Other residents had mixed reactions to the bill’s withdrawal. Facebook users shared their frustrations and support under Fiedler’s Facebook post about the bill’s withdrawal.
John Kind said in a Facebook post: “This was the right thing to do. This bill would have created an unfair expense for local businesses, that in the end would be passed onto the customers.”
Facebook user Justyn Kopack had a different take, saying the bill’s withdrawal wasn’t a victory, and that he hopes the council will propose ideas to help businesses transition to the newer electric leaf blowers.

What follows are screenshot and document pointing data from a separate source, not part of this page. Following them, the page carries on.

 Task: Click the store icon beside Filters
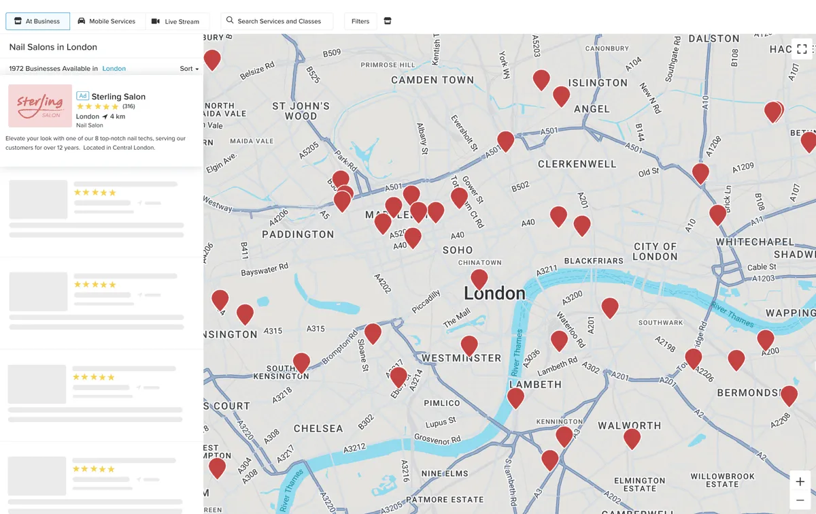[388, 21]
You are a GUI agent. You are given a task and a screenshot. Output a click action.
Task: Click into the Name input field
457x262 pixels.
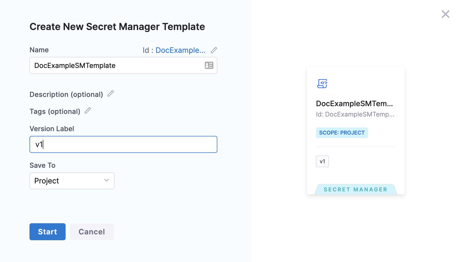tap(117, 66)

“Limits on duration and hours for use, not using blowers for small jobs that don’t require them, gradual phase out with incentives for early adopters. Anything other than the just keeping the status quo indefinitely,” Kopack commented. “Also, these small businesses aren’t the only workers who matter. The sound is maddening for people working from home, not to mention trying to conduct business calls with the daily blowing for hours on end in the background. My dog won’t even go outside when it’s going on.”
Rodvien said she understands people being upset by the noise.
“A lot of people are irritated by the noise of the things and frustrated that they can’t sit in their backyard in peace and quiet because someone in the neighborhood is running a gas-powered blower, or they work from home, and their home is their office, and they are subject to the disruption at home,” Rodvien said.
She has been having conversations with small business owners and landscapers to eventually create a new bill, she added.